There are several considerations that should be noted with respect to our findings. First is that this study was underpowered with observed power for the present data ranging from 0.12 to 0.86. Although our findings should be cautiously interpreted, further research is warranted as others have highlighted that analgesic response might be dependent on the differences in intensity and exercise protocols utilised to evaluate its effects (Garcin et al. 2005). In addition, our intra-assay CV for IL-6 is borderline acceptable (acceptable for HCYTOMAG-60 K = within 2–13%) and sgp130 is slightly above acceptable range (acceptable for HSCRMAG-32 K ≤ 10%), suggesting there may have been a small issue with the pipetting of samples during analysis. These data should also be interpreted with caution and further research is recommended.

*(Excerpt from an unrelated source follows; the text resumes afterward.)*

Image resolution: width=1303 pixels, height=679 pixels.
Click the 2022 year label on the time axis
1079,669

We only included males in our sample due to perceived difficulties testing women within a very tight testing schedule. Although time is not a particularly justifiable reason to not include women, we recognise this as a prominent limitation and are supportive of equal gender representation in future studies. It is also possible that the clamped RPE protocol may not have been sensitive enough to identify whether or not performance and fatiguing behaviour would be affected by the ingestion of Ibuprofen prior to exercise. Rather, it may be possible to employ a protocol that can improve experimental control, such as a time trial or time to exhaustion protocol. However, a clamped RPE protocol is an ecologically appropriate protocol for many training and performance contexts; thus, our findings are still informative for the practise of ingesting NSAIDs prior to exercise.

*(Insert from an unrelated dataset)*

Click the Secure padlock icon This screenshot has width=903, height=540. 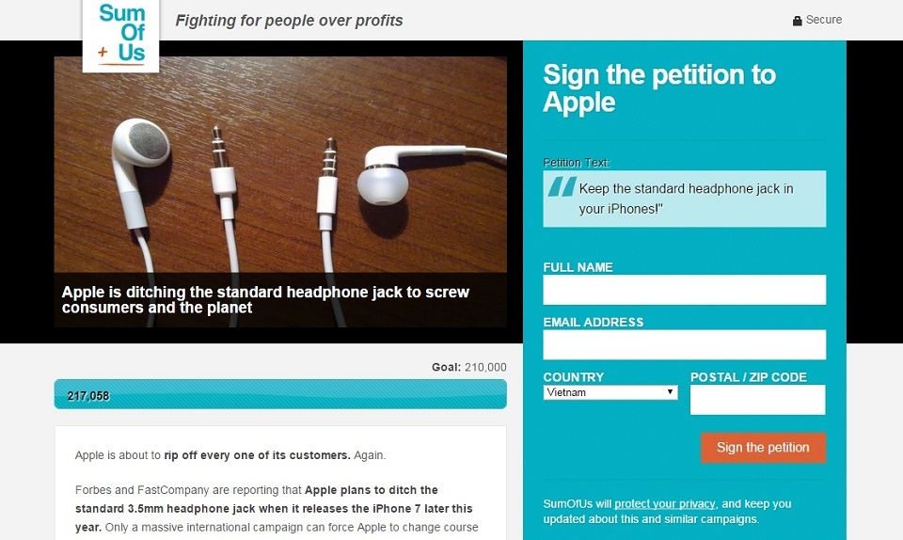[797, 21]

An additional consideration is that we used a dose of Ibuprofen equivalent to the maximal concentration that is suggested on an over-the-counter Ibuprofen package (i.e. 800 mg). This method was chosen for both the safety of the subjects, and for the ecological validity in settings where athletes are likely to follow the packaging dosage recommendations. Our mean dose was 9.4 ± 0.7 mg/kg (range 8.1–10.3). Nevertheless, standardising the dosage across all subjects may result in different outcomes when Ibuprofen is ingested prior to exercise and could be considered for future research.

Conclusion

In conclusion, ingestion of an over-the-counter dose of Ibuprofen did not alter the plasma concentration of IL-6, sIL-6R or sgp-130 during exercise in the heat. Ibuprofen also did not improve PO, but total α/β activity across the frontal, motor and parietal cortices was reduced to a greater extent during the protocol when Ibuprofen was ingested. Based on these findings, Ibuprofen does not appear to modulate trans-signalling of afferent sensory feedback during self-paced exercise in the heat, despite altering neuronal activity.